Reality Has A Surprising Amount of Detail
Chinese Doom Scroll: Censorship of the Tienanmen Square protests has successfully destroyed the memory of what the protests were. Doctors are cold to pregnant women until the women say they don’t want to do abortions, so that they won’t accidentally congratulate a woman who wants an abortion and offend her or pressure her into keeping it. Mistakes made by poor writers writing about rich people. Elevator operator used to be a high-paid, prestigious job; a mother’s worst nightmare is her daughter writing stories.
An investment banker who made his money acting as an unpaid therapist for CEOs (who were all apparently terrible people). He then got into “networking” Eastern European women with wealthy men.
Invasion literature, Victorian-era stories about someone invading England, reflected peculiarities of Victorian geopolitics: people feared great power war, but also (because there was no atom bomb) felt like it would be survivable.
Conversations at the prediction market conference Manifest.
Inside Estonia, the "e-government." In Estonia, you only have to give a piece of information once to one government agency, and then every other government agency has it. The result? Less paperwork, lower government expenditure, and a less corrupt government. "Estonia has created a civil service culture that rewards innovation. That's exemplified by programs like Accelerate Estonia, which has a tagline of 'Making illegal things legal.'"
Particularly Good: the impossibility of a Star-Trek-style universal translator, and what it says about translation.
Humpback whales try to free other whales who are stuck in fishing gear.
Fiction
No Silver Bullet Solutions To The Werewolf Crisis: “Well obviously, werewolf victim assistance needs to be means-tested and closely regulated. After somebody's family has been murdered and then eaten by werewolves, we'll ask them to sign a bunch of forms, provide proof of income, as well as character references to make sure they're sufficiently deserving of assistance.”
Wikipedia policies from other worlds: WP:NOANTLERS: “Information about antlers is a highly sensitive subject that should be approached with great care. The level of detail and commentary regarding the antlers of living persons is to be kept to a minimum.”
Knockout Mouse: I was confused by the first 90% of this story and then blown away by the twist. Fantastic hard science fiction. Highly recommended to readers who want science fiction about AI grounded in the current field.
Obituary: Daniel Calhoun, murine music author, dies at 132: Fantastic worldbuilding about music in a world where mice have been uplifted.
When I read the fact about chicken suffering, I got the impression that laying an egg was just as painful as a human giving birth. I'm unbelievably relieved that this is not the case, and that I can still feel okay about buying eggs from ethically treated chickens.

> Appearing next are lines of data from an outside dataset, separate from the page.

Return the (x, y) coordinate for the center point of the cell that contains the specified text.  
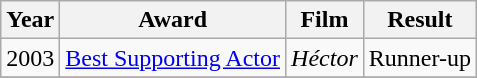
Film (325, 20)
Héctor (325, 58)
Result (420, 20)
Year (30, 20)
Best Supporting Actor (173, 58)
2003 (30, 58)
Award (173, 20)
Runner-up (420, 58)
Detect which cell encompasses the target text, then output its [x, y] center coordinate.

The screwworm has since spread back north of Panama; it's been found in southern Mexico, & sterile male flies are being distributed as a precaution against its spread to Texas. (See, e.g., https://www.aphis.usda.gov/livestock-poultry-disease/cattle/ticks/screwworm/outbreak-central-america & https://www.expressnews.com/business/article/new-world-screwworm-usda-rollins-south-texas-20384104.php )
I was confused by your statement about tuberculosis being treatable, since I'd heard of antibiotic resistance in tuberculosis; it turns out (from https://en.wikipedia.org/wiki/Multidrug-resistant_tuberculosis ) that antibiotic-resistant tuberculosis is usually just resistant to the specific antibiotics usually used to treat it, & then has to be treated with different antibiotics (which often are more expensive &/or have worse side effects).